Purpose: To evaluate whether a relationship exists between docetaxel dose and clinical response in the treatment of patients with advanced breast cancer.
Patients and methods: Patients whose cancer had progressed after one prior chemotherapy regimen for advanced breast cancer or had recurred during or within 6 months of adjuvant chemotherapy were randomly assigned to docetaxel 60, 75, or 100 mg/m2 intravenously every 3 weeks.
Results: Five hundred twenty-seven patients were randomly assigned (intent to treat [ITT]), and 524 were assessable for toxicity.

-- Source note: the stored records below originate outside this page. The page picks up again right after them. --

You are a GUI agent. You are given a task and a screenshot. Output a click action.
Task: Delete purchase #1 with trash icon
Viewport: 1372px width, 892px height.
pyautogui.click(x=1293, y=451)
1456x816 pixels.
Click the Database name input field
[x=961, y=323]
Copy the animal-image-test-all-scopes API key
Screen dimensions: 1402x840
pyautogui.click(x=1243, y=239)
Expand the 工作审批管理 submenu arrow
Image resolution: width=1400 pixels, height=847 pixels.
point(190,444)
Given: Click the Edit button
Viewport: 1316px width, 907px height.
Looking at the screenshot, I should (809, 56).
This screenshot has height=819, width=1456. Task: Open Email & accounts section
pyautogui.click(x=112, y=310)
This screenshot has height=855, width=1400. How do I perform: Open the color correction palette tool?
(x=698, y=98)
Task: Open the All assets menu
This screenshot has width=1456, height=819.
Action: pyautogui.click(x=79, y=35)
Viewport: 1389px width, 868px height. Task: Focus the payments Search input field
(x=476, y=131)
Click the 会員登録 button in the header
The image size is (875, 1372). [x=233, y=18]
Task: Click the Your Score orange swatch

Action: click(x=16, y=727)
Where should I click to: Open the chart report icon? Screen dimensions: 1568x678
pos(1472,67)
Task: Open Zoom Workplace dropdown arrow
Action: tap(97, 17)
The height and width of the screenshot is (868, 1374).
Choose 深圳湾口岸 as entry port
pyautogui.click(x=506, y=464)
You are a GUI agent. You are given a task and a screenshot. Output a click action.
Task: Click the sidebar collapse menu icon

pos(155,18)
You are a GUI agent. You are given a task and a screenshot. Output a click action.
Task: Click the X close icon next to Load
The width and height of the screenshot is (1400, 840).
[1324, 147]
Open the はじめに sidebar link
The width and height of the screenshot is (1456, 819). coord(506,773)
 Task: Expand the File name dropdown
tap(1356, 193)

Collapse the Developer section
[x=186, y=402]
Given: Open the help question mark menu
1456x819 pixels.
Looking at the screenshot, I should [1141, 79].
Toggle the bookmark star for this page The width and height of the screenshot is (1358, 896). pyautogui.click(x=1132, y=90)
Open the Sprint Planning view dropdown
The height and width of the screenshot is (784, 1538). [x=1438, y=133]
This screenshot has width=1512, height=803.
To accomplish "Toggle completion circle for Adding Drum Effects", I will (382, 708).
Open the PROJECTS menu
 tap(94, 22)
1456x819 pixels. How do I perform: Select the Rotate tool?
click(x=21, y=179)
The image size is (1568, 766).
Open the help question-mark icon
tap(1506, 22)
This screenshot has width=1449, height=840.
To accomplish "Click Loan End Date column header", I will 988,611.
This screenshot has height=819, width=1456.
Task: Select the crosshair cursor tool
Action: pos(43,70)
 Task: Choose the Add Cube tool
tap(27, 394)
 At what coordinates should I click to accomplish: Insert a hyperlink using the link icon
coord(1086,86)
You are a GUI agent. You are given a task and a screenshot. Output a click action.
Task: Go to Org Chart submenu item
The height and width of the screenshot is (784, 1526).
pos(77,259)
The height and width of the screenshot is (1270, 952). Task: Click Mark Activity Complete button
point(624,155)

In the population assessable for efficacy (n = 407), logistic regression analysis showed that increasing docetaxel dose was significantly associated with higher response rate (P = .007) and improved time to progression (TTP; P = .014). In the ITT analysis, a significant dose-response relationship was observed for tumor response (P = .026) but not for TTP (P = .067). The incidences of most hematologic and nonhematologic toxicities were related to increasing dose, with grade 3 to 4 neutropenia occurring in 76.4%, 83.7%, and 93.4% and febrile neutropenia occurring in 4.7%, 7.4%, and 14.1% of patients administered the 60, 75, and 100 mg/m2 doses, respectively. One death was considered treatment related.
Conclusion: A relationship between increasing dose of docetaxel and increased tumor response was observed across the dose range of 60 to 100 mg/m2 every 3 weeks. Toxicities were related to increasing dose. Depending on the therapy goal, any of the doses studied may be appropriate for second-line treatment of advanced breast cancer.